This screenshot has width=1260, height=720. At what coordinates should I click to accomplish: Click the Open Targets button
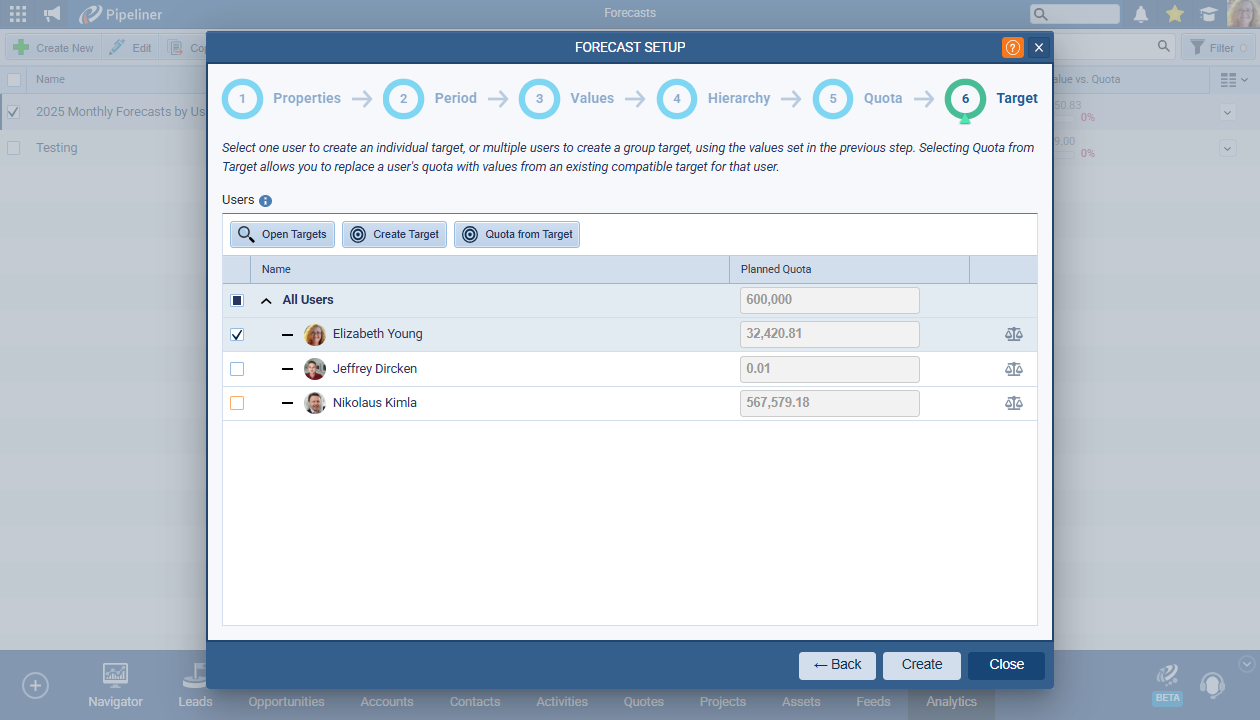(x=283, y=235)
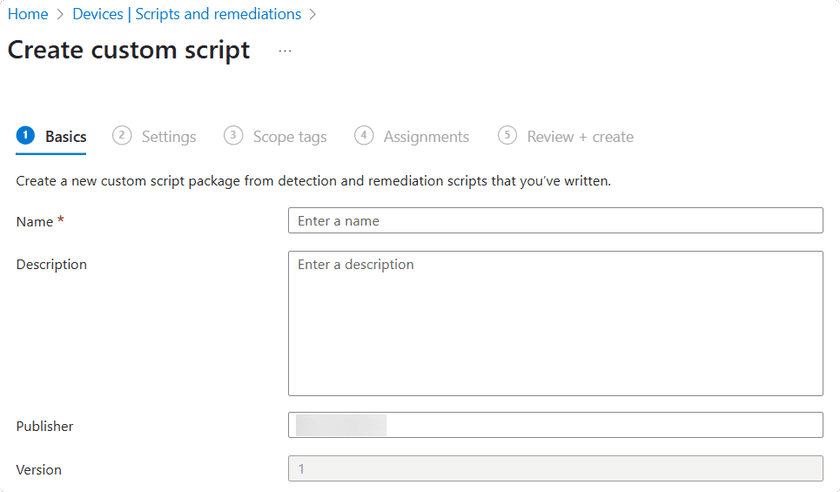Go to the Scope tags tab label

(x=289, y=137)
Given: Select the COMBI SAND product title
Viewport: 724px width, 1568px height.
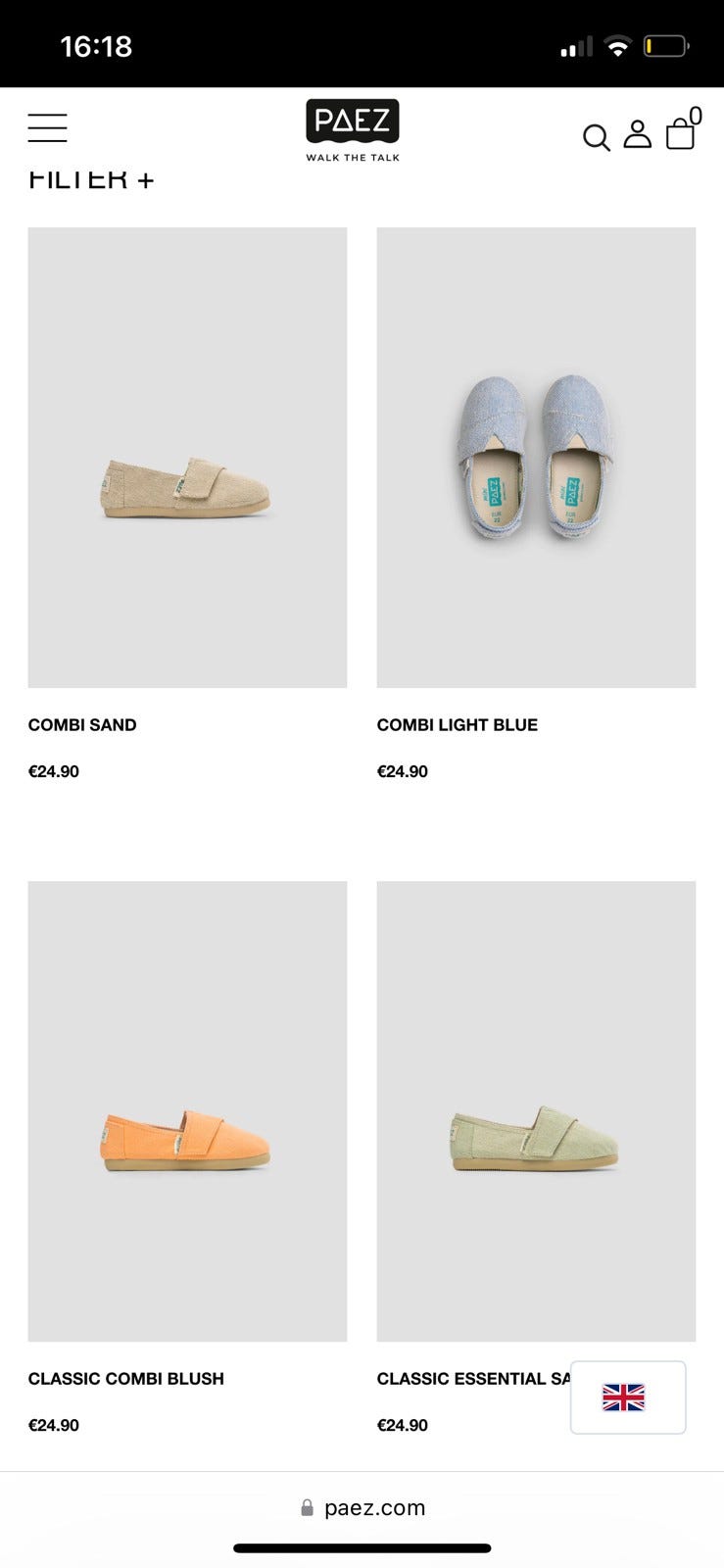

YOUR TASK:
Convert every line of the listing above into a JSON array of strings, one string per line, omitting blank lines and leaving out the pictures.

TASK ANSWER:
[
  "This screenshot has width=1260, height=720. At what coordinates should I click to accomplish: Click the Open Targets button",
  "(x=283, y=235)",
  "Go to the Scope tags tab label",
  "(x=289, y=137)",
  "Given: Select the COMBI SAND product title",
  "Viewport: 724px width, 1568px height."
]